A day came, however, when he had no news to tell them, when his complexion was as yellow as ever, his eyes avoided the questioning glances of his mother-in-law, and after playing at concealment for a whole week, he was at last forced to tell them that he had again lost all his money. He hastened to add, however, that every thing could be saved if the mother would once more set him on his feet; in every new undertaking one had to pay something for learning; he had hardly understood his position so far, but now he knew what he was about, he must be contented with modest profits. Frau Brohl made a fresh sacrifice, giving Marker his position in business again after six months. He had hardly the courage to come home with new plans, but used to steal in quietly like a shadow on the wall, sit down at table with a heart-breaking sigh, sulked with the women, and often was heard talking to himself in this fashion: “This is no sort of life. If women hold the cards, stupidity is trumps. The woman in the kitchen, the man in business,” and so on. Finally the thing happened which Frau Brohl had foreseen with anxiety–Marker came with a new project, for which he wanted fifty thousand thalers. It was an entirely new idea, unheard of before; it couldn’t miscarry, it must bring in a hundred thousand; with one stroke all the former losses would be retrieved. Then he stopped talking, and showed yards of figures, read aloud letters of advice, and went on reading and talking and crackling papers for an hour to Frau Brohl, following her from the drawing-room into the kitchen, from the kitchen back to the drawing-room; and when she took refuge in her bedroom, he read to her through the door. However, it was no good, and Frau Brohl stood firm. Then Marker tried a new method. He was argumentative before, now he became tragic; he threatened to throw himself out of the window, to become dangerously ill, to go away and never be heard of again. He left half-finished letters on his writing-table, in which he announced his death to his acquaintances, laying the blame on his wife and mother-in-law; in short, poor Frau Brohl, whose existence had become a veritable hell, with a heavy heart put her hand once more into her pocket, and gave Marker what he wanted.

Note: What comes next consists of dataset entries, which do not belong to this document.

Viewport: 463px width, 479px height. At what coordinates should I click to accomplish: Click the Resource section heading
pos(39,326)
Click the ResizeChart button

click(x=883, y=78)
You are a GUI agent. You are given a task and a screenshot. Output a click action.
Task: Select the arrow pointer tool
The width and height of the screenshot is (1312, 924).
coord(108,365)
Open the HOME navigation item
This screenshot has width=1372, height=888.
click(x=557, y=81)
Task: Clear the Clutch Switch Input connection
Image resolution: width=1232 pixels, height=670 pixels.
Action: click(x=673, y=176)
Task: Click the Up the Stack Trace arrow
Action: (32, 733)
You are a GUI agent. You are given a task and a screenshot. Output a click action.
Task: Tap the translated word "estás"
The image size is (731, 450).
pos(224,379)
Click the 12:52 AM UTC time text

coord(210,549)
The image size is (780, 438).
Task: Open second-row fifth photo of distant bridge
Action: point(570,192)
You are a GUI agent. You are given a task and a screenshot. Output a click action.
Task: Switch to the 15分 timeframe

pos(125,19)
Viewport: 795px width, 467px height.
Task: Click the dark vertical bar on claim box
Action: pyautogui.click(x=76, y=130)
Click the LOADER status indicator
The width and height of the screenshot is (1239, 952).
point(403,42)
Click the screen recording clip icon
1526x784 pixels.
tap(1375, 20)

Everything now went on as smoothly and merrily as before. After a few weeks Marker again lost everything, and seemed so upset that he stayed away all day without coming home. At last he appeared again, and hesitatingly, with a timid expression, begged for forgiveness. “Very well,” said Frau Brohl, “only I hope you will not begin all over again.” Her hopes were not realized. The spirit of speculation had too strong a hold over Marker to be kept back. After he had remained quiet for about a year, he actually had the effrontery to ask his mother-in-law for more capital. But this time she was like a rock. “Not a penny,” said Frau Brohl, and kept her word. Marker wept, and she let him weep; he talked of suicide, and she advised him to use a rope, as he did not understand the use of firearms. He had run through half her money, and the other half she meant to defend like a lioness. The specter of poverty rose up before her, she reflected that rich people would cast her out of their society, and look upon her as a weak woman without any self-respect, conquered by Marker’s tenacity.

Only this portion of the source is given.